Four aza-9,9′-spirobifluorenes (aza-SBFs) with nitrogen atom at different positions of one fluorene moiety were synthesized to study the structure-properties relationships. α-Aza-SBF and β-aza-SBF possessed almost completely separated the highest occupied molecular orbital (HOMO) and the lowest unoccupied molecular orbital (LUMO), while γ-aza-SBF and δ-aza-SBF showed overlapped HOMO and LUMO orbitals. The aza-SBFs showed excellent bipolar features and good thermal stabilities than those of SBFs. The maximum current efficiencies (CE) of α-, β-, γ-, and δ-aza-SBF-based OLEDs were 28.8, 24.9, 25.5, and 27.2 cd/A, respectively. Compared to the SBF, all of four aza-SBFs showed better devices performances. The CE and power efficiency (PE) of OLED based on α-aza-SBF was 28.8 cd/A and 22.6 lm/W, while the SBF-based OLED was only 12.3 cd/A and 8.2 lm/W. The maximum external quantum efficiency of α-aza-SBF-based OLED was 15.4%, which was 2.5 times than that of the SBF-based one (6.6%) due to introduction of nitrogen improving electron transporting. Novel materials based on these components and their potential applications in organic electronics were expected due to their excellent bipolar features.

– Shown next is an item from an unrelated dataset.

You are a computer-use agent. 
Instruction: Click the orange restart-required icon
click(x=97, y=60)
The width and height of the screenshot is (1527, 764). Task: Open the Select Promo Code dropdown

合成了四个在一个芴部分的不同位置带有氮原子的aza-9,9'-spirbibifluorenes（aza-SBFs），以研究其结构性质之间的关系。α-Aza-SBF和β-aza-SBF几乎完全分开了最高占据分子轨道（HOMO）和最低未占据分子轨道（LUMO），而γ-aza-SBF和δ-aza-SBF显示出HOMO和LUMO重叠轨道。氮杂-SBF比SBF表现出优异的双极性特性和良好的热稳定性。α-，β-，γ-和δ-aza-SBF的最大电流效率（CE）的OLED分别为28.8、24.9、25.5和27.2 cd / A。与SBF相比，所有四个aza-SBF均显示出更好的器件性能。基于α-氮杂-SBF的OLED的CE和功率效率（PE）为28.8 cd / A和22.6 lm / W，而基于SBF的OLED仅为12.3 cd / A和8.2 lm / W。基于氮-氮杂-SBF的OLED的最大外部量子效率为15.4％，是基于SBF的OLED的最大外部量子效率（6.6％）的2.5倍，这是由于引入了氮改善了电子传输。由于其优异的双极特性，人们期望基于这些组件的新型材料及其在有机电子领域的潜在应用。